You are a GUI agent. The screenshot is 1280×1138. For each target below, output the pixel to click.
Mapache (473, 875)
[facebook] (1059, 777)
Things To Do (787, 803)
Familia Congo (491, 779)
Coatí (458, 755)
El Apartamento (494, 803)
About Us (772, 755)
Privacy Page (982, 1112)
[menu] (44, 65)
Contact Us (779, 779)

------------------------------------------------------------

### Your goal
Copy out exactly the lines that begin at the one with "El Apartamento (494, 803)" and end at the close of the material above; nothing else belongs in the answer.

### Answer area
El Apartamento (494, 803)
About Us (772, 755)
Privacy Page (982, 1112)
[menu] (44, 65)
Contact Us (779, 779)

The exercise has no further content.